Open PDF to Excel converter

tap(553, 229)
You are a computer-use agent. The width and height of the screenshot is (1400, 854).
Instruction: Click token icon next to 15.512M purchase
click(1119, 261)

_Task objective_. Rewrite the data above with every "purchase" swapped for "transaction", leaving everything else the same.

_The completed task_.
Open PDF to Excel converter

tap(553, 229)
You are a computer-use agent. The width and height of the screenshot is (1400, 854).
Instruction: Click token icon next to 15.512M transaction
click(1119, 261)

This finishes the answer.